(Data extracts)

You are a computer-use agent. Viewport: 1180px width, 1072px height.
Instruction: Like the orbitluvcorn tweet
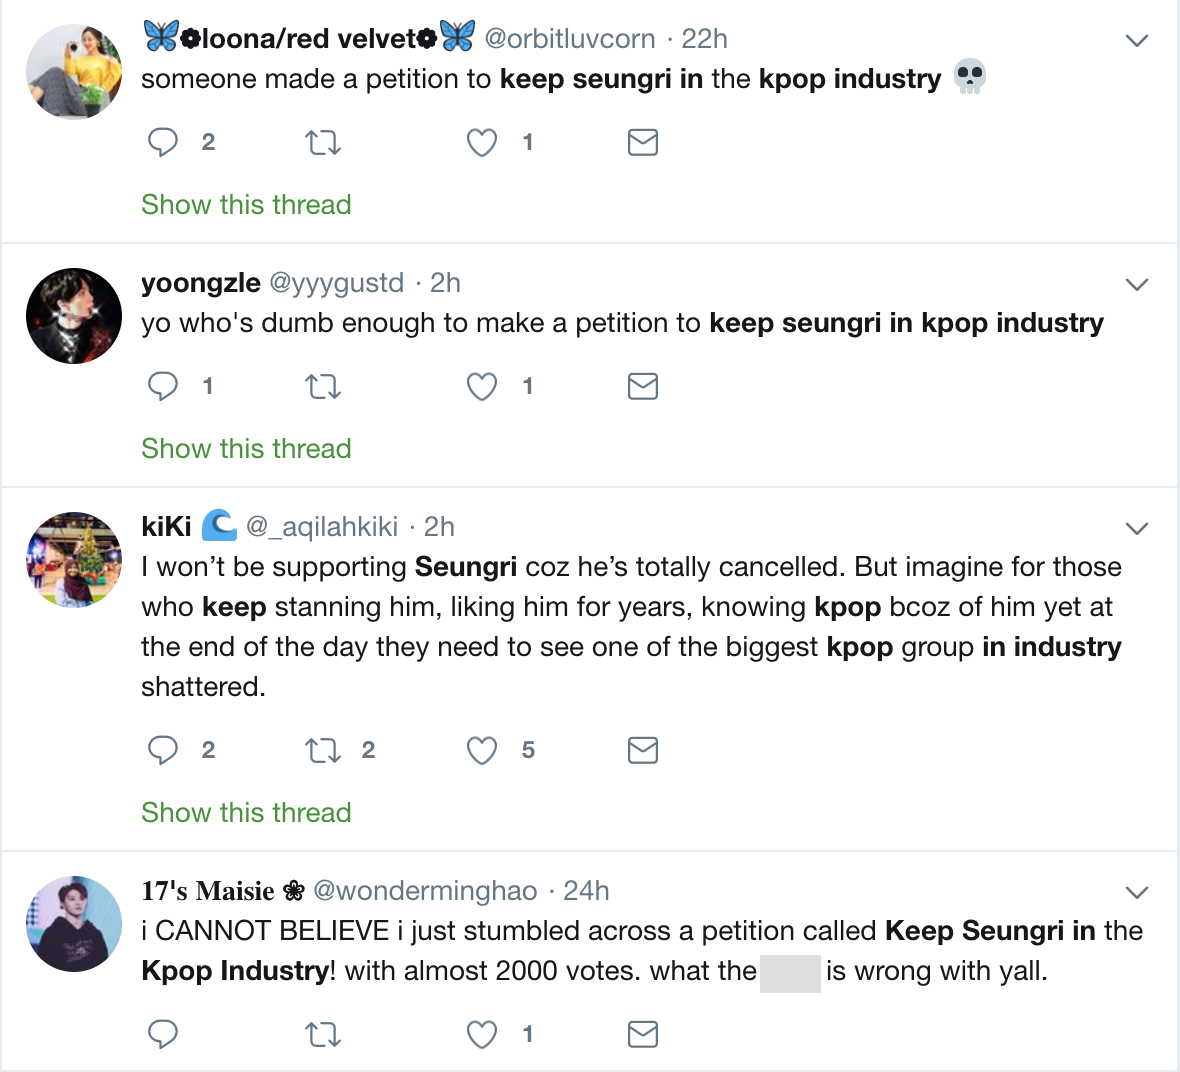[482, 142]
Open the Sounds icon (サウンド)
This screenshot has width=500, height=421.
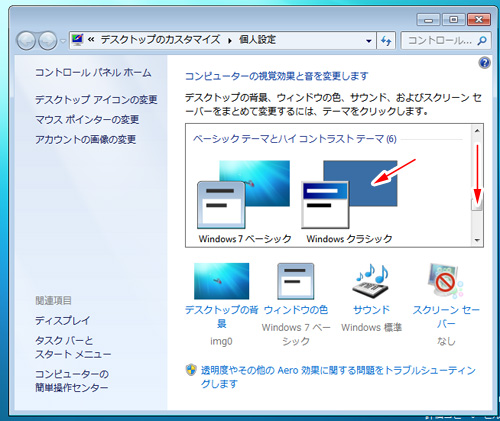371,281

(End Data extracts)

> [Exercise brief] If a record contains a picture, drop the picture and repeat the rest exactly.

> [Response to the exercise]
You are a computer-use agent. Viewport: 1180px width, 1072px height.
Instruction: Like the orbitluvcorn tweet
[482, 142]
Open the Sounds icon (サウンド)
This screenshot has width=500, height=421.
371,281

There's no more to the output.